Disruption of the pro-oncogenic c-RAF-PDE8A complex represents a differentiated approach to treating KRAS-c-RAF dependent PDAC

Abstract

Pancreatic ductal adenocarcinoma (PDAC) is considered the third leading cause of cancer mortality in the western world, offering advanced stage patients with few viable treatment options. Consequently, there remains an urgent unmet need to develop novel therapeutic strategies that can effectively inhibit pro-oncogenic molecular targets underpinning PDACs pathogenesis and progression. One such target is c-RAF, a downstream effector of RAS that is considered essential for the oncogenic growth and survival of mutant RAS-driven cancers (including KRAS^MT PDAC). Herein, we demonstrate how a novel cell-penetrating peptide disruptor (DRx-170) of the c-RAF-PDE8A protein-protein interaction (PPI) represents a differentiated approach to exploiting the c-RAF-cAMP/PKA signaling axes and treating KRAS-c-RAF dependent PDAC. Through disrupting the c-RAF-PDE8A protein complex, DRx-170 promotes the inactivation of c-RAF through an allosteric mechanism, dependent upon inactivating PKA phosphorylation. DRx-170 inhibits cell proliferation, adhesion and migration of a KRAS^MT PDAC cell line (PANC1), independent of ERK1/2 activity.

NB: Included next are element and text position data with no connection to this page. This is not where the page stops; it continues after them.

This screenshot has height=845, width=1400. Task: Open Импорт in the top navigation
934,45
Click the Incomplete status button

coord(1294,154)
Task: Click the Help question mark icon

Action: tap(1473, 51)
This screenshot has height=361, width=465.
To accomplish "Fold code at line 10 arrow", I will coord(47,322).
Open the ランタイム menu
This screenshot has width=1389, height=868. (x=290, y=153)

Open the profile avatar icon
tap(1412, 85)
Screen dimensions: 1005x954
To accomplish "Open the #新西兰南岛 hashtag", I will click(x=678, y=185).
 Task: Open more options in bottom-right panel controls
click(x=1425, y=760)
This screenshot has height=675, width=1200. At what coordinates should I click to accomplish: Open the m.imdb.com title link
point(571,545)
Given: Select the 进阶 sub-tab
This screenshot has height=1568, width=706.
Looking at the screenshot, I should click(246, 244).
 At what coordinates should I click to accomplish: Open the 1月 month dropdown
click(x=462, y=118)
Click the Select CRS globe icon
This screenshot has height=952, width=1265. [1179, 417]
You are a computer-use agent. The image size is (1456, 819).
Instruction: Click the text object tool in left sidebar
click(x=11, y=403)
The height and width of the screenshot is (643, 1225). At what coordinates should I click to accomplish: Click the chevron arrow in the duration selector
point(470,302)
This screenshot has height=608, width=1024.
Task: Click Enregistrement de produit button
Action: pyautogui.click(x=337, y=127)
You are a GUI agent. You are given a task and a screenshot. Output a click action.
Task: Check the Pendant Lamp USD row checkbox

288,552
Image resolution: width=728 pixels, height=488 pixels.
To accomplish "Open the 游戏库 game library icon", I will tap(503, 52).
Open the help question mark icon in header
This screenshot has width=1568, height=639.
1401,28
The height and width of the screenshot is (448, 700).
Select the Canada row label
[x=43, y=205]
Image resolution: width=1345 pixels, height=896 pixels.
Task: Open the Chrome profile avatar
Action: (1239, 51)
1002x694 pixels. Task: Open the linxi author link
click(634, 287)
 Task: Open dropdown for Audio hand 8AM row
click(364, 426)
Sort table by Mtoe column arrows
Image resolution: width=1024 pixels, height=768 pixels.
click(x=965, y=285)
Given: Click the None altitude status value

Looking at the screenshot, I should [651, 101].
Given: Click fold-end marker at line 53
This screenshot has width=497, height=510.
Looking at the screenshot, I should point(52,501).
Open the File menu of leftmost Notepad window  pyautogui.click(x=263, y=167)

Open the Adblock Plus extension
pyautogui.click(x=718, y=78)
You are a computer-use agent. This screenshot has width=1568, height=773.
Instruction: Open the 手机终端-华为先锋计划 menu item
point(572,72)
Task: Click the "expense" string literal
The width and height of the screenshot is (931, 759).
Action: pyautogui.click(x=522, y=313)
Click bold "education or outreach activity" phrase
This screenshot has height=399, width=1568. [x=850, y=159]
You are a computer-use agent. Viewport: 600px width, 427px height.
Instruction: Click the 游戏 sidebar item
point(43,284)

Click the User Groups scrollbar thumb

Moreover, combining DRx-170 with afatinib significantly enhances PANC1 growth inhibition in both 2D and 3D cellular models. DRx-170 sensitivity appears to correlate with c-RAF dependency. This proof-of-concept study supports the development of DRx-170 as a novel and differentiated strategy for targeting c-RAF activity in KRAS-c-RAF dependent PDAC.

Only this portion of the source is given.